INSTRUCTIONS:
(1) According to the smoker conversion post, how long does it take to remove the electric parts and restore the smoker to charcoal?
(2) Decide whether each statement agrees with the smoker conversion post. Answer yes or no for each and quote the words of the post that decide it.
(a) Running a 220 volt element on 110 volts gives half the heat.
(b) The 8" element is re-mounted to a metal plate.
(c) Appliance dealers will most likely charge for an old range.
(3) Reproduce everything in the smoker conversion post from "4) Re-mount the" down to "in the garage.".

DOCUMENT EXTRACT:

________________________

# Converting a Charcoal smoker to Electric



## bud lite (Sep 13, 2008)

This will show one way to convert a Brinkmann Vertical Charcoal smoker to electric at nearly Zero cost.



1) Acquire an electric range that is headed for the dump.  Most ranges are for 220 volts. That's OK.
        Appliance dealers / repair shops will probably give it to you, if you explain what you are going to do with it.

2) Remove a large 8" element, it's socket and high temp wiring from the range.

3) Remove the Temp control & knob from the range.
        IMPORTANT:  Note the wiring.  Draw a diagram.

4) Re-mount the Temp control & knob into a metal box.  Be creative.  Check the hardware store.

5) Re-mount the large 8" element, it's socket and high temp wiring to a metal plate.  Be creative. 
 I used a U shaped metal from junk in the garage.





6) Add wiring for 220 volt service.  (Mine draws 8 1/2  amps.)
        Note:  You will be disappointed trying to run a 220 volt element on 110 volts.
                You will only get 1 / 4 heat.  (Mathematical proof supplied on request.)

7) Place element heater assembly in smoker.






8) Add original rack & a wood chip pan, if desired.




Finished product.  Thin Blue Smoke.

 We have successfully smoked pork chops, corn on the cob, fish, hamburgers, onions, 
peppers, ham, pork tenderloin, chicken, turkey.

The electric stuff can be removed and smoker restored to Charcoal in less than a minute.

Disclaimer:  Check your local codes before wiring.  Especially 220 volts.

________________________

INFORMATION SHOWN:

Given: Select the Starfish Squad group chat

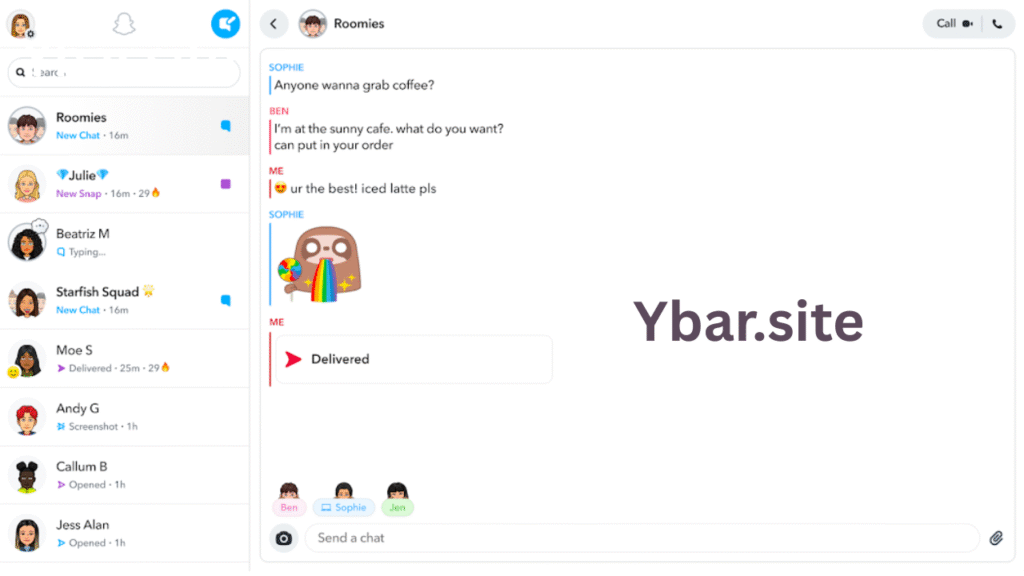Looking at the screenshot, I should (x=124, y=300).
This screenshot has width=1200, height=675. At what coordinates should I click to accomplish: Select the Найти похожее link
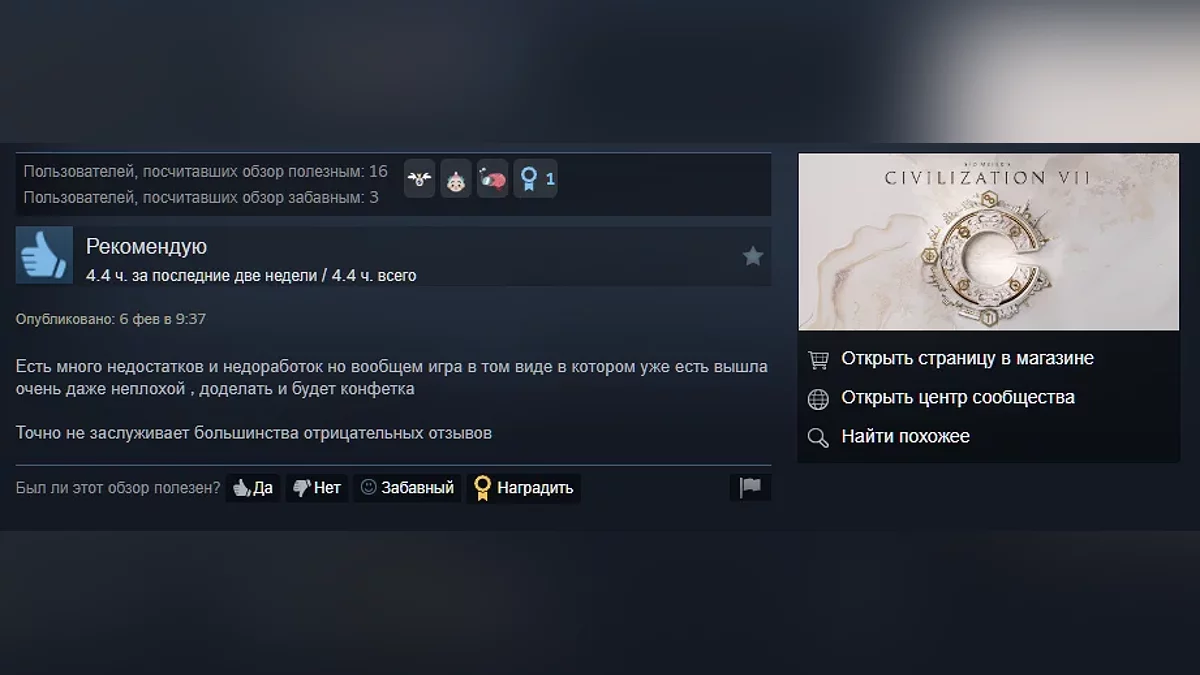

________________________

SOLUTIONS TO EACH TASK:
(1) Less than a minute.

(2)
(a) No: "You will only get 1 / 4 heat."
(b) Yes: "Re-mount the large 8" element, it's socket and high temp wiring to a metal plate."
(c) No: "Appliance dealers / repair shops will probably give it to you"

(3)
4) Re-mount the Temp control & knob into a metal box.  Be creative.  Check the hardware store.

5) Re-mount the large 8" element, it's socket and high temp wiring to a metal plate.  Be creative. 
 I used a U shaped metal from junk in the garage.